Inside the 17-hour final day of Maine’s ranked-choice voting count
A printer jam. Spreadsheet issues. Mixed-up memory sticks. A two-hour warning that turned into a four-and-a-half hour wait. A livestream broadcast that stopped working just as it appeared election results were about to be announced.
Depending on who you ask, these were either minor hiccups that come with administering a complex and public ranked-choice voting tabulation and proof of the transparency of the process, or they were signs that the ranked-choice approach Maine has been using in some elections for nearly a decade is inescapably cumbersome and unworkable.
That process was on display last week as officials from the Maine secretary of state’s office sorted through primary election results from each of the state’s 487 municipalities and verified them in order to run a ranked-choice tabulation in races where no candidate immediately received more than 50 percent of the vote.
It’s a slow and methodical slog that starts with law enforcement going around the state to collect voting materials, then transporting them securely to the state capital for tabulation.

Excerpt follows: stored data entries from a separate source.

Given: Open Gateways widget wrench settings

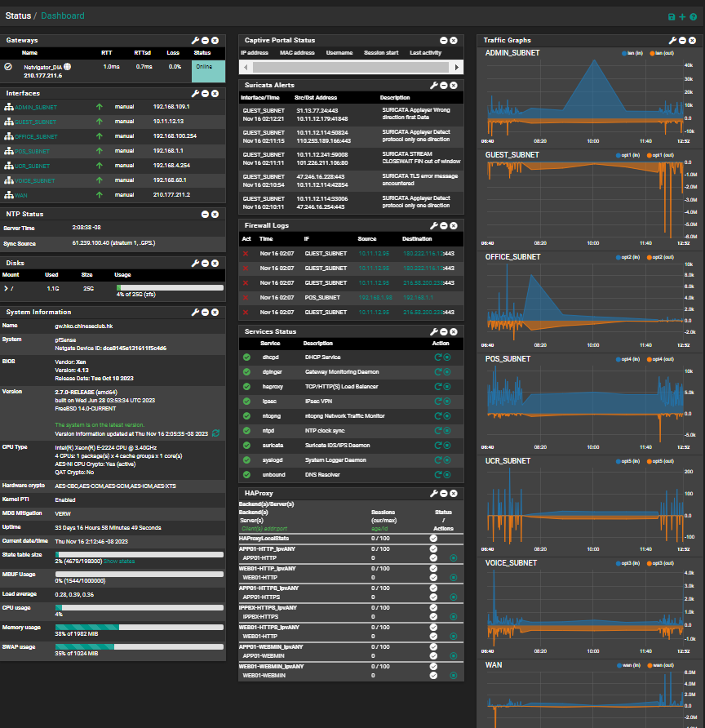Looking at the screenshot, I should [195, 40].
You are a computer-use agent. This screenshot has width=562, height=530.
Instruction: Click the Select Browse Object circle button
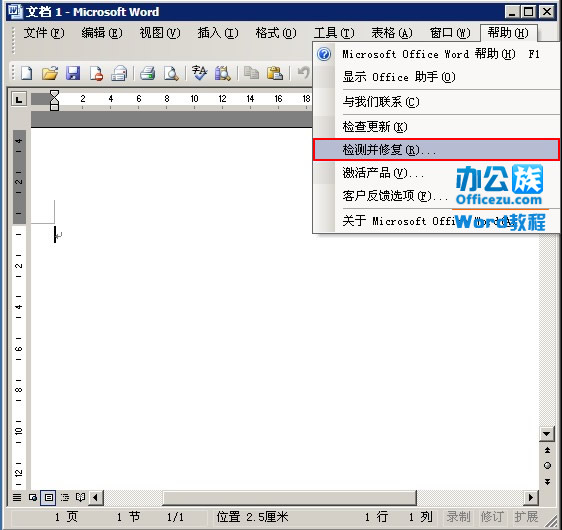coord(547,465)
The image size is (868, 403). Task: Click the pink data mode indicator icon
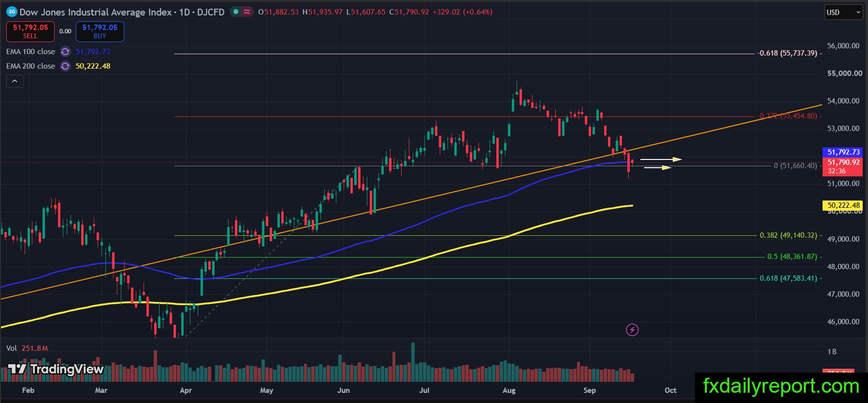tap(247, 12)
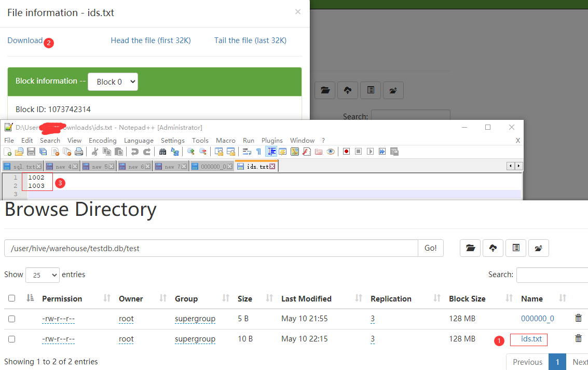This screenshot has width=588, height=370.
Task: Click the Notepad++ Print toolbar icon
Action: (79, 152)
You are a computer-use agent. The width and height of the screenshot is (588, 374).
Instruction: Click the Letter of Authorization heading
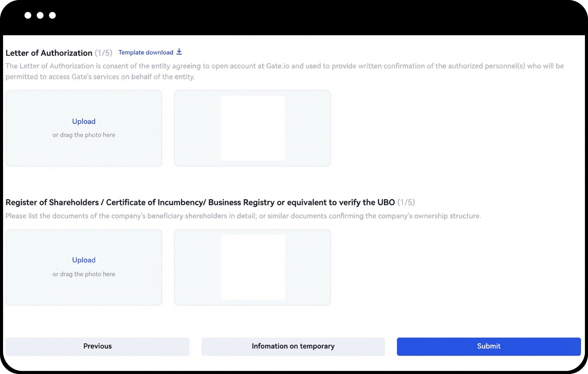pos(49,53)
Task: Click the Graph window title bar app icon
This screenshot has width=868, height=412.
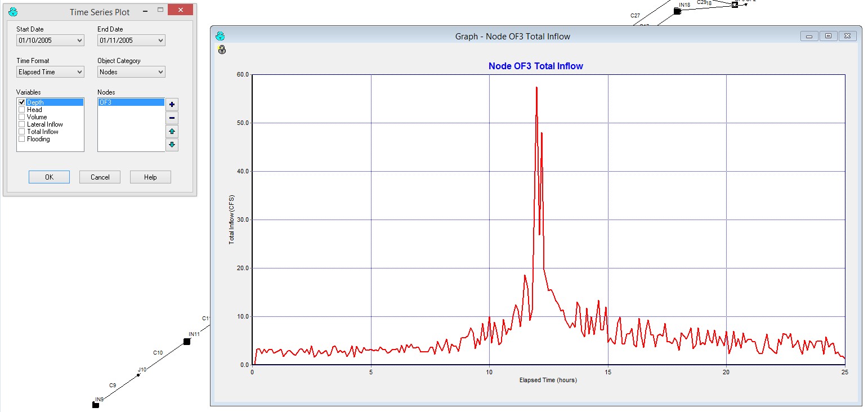Action: (x=221, y=36)
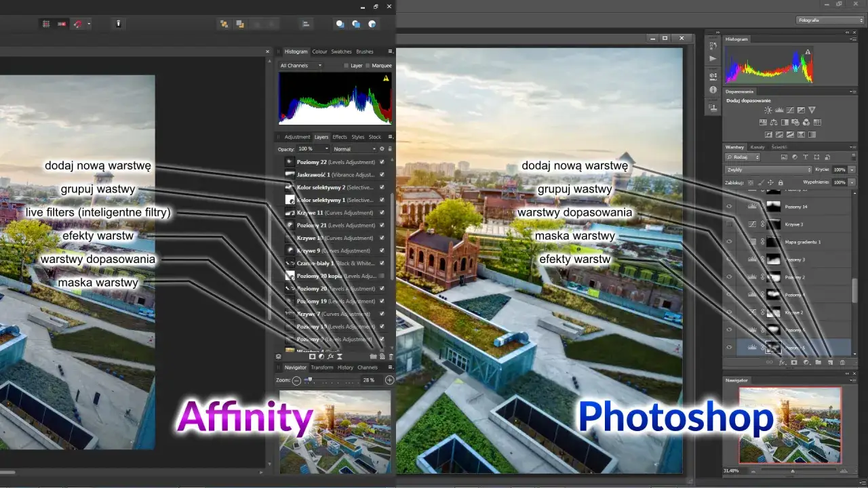Click the preview thumbnail in Photoshop Navigator panel
Viewport: 868px width, 488px height.
click(790, 424)
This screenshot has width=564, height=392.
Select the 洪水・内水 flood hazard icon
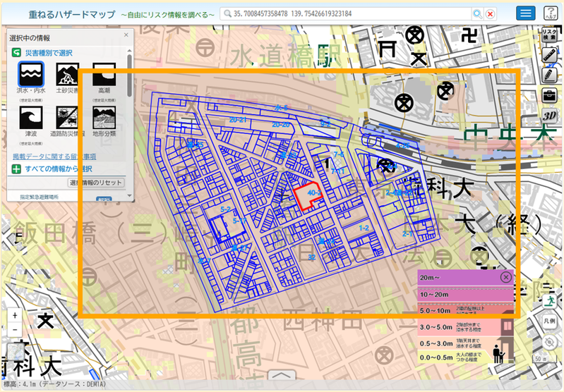(31, 74)
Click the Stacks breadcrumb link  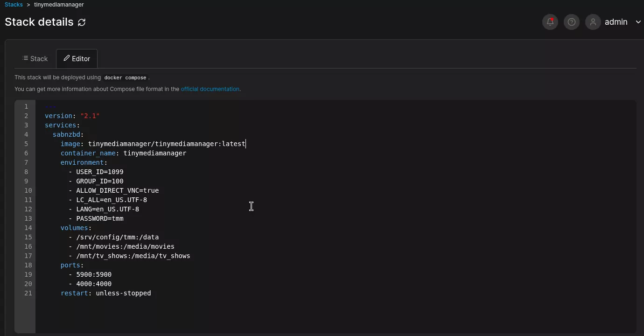click(14, 5)
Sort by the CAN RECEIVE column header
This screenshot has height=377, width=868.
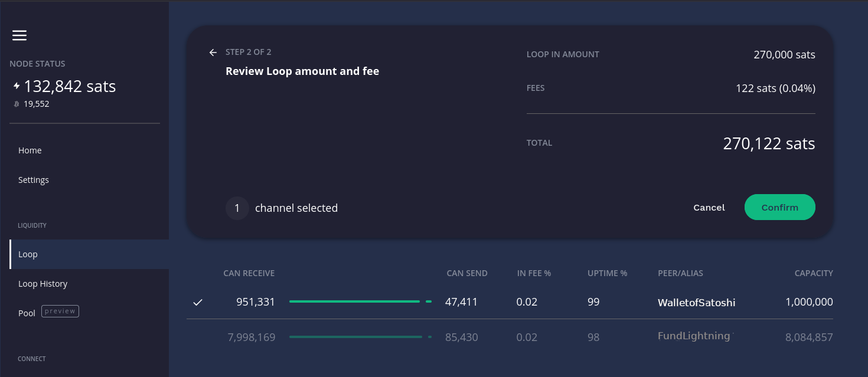point(249,273)
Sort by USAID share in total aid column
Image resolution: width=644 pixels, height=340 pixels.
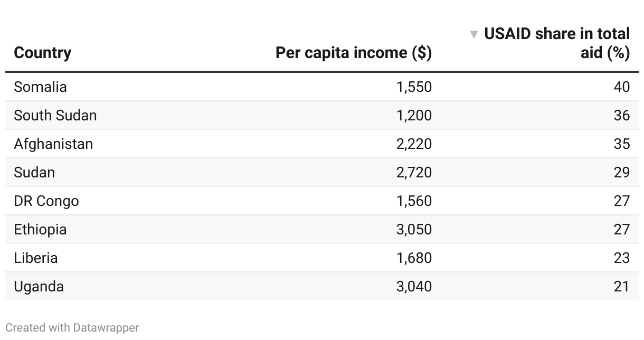click(x=556, y=43)
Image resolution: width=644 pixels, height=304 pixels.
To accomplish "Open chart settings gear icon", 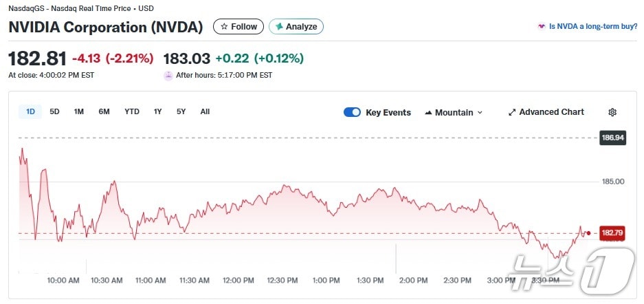I will coord(612,112).
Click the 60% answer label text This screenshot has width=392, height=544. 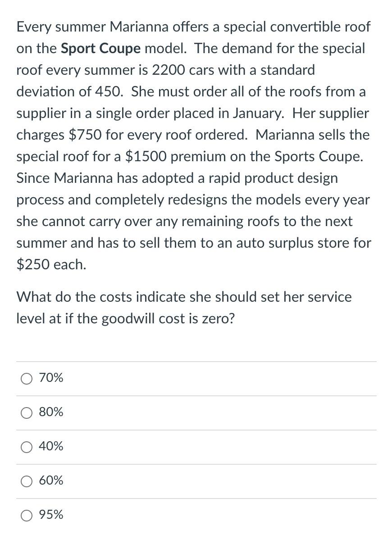click(51, 481)
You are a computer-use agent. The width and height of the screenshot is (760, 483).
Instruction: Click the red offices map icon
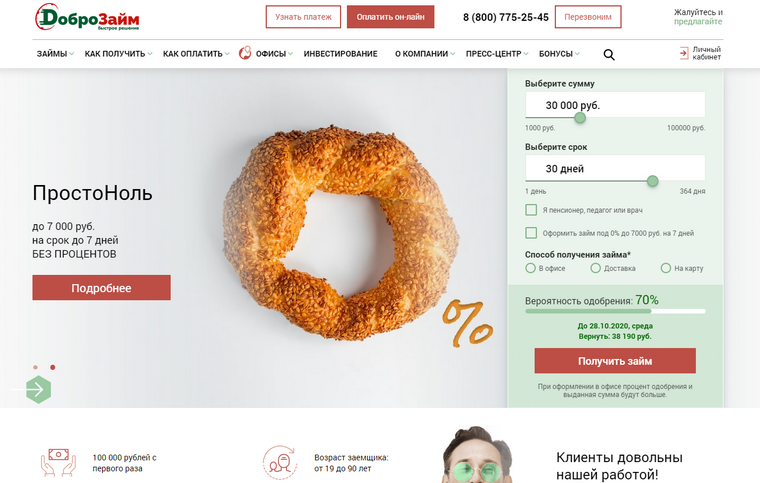[x=245, y=53]
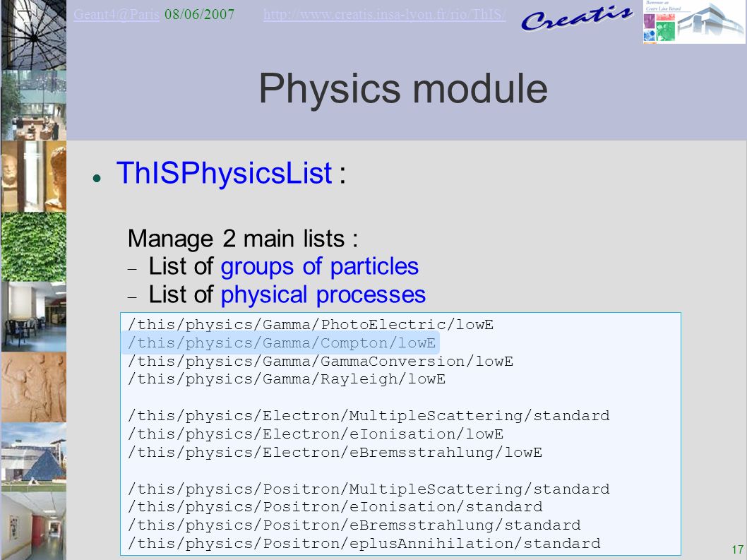Image resolution: width=747 pixels, height=560 pixels.
Task: Select the green ivy wall photo
Action: (x=34, y=247)
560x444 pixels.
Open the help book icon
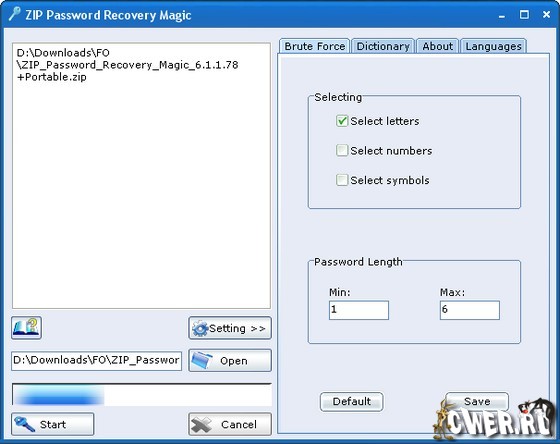[x=26, y=328]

Cities and towns that use digital ballot scanners send encrypted memory sticks with their results, and towns that still hand count their paper ballots send those to be scanned in Augusta.
The process that follows is deliberative by design, with secretary of state staff amassing the results from each municipality and then undergoing a series of checks to make sure what they have in their centralized system matches the numbers from the cities and towns. The staff conducts this work in a conference room that is open to the public and broadcast live on YouTube.
A small army of campaign staff, political party operatives, journalists and other members of the public descended on the Augusta conference room to observe the ranked-choice tabulation. That part of the process began with secretary of state staff opening and inputting results on Friday, June 12, three days after the June 9 primary election, and stretched until the early hours of Friday, June 19.
That timeline, finishing 10 days after Election Day, was similar to that of previous statewide counts in Maine since the onset of ranked-choice voting in 2018. But this particular tabulation was like none Maine had seen before.
One difference was the number of major primary races that needed a ranked-choice runoff this year. For the first time, Maine saw three different statewide or congressional races go to ranked-choice tabulation. The previous record was two races in 2018.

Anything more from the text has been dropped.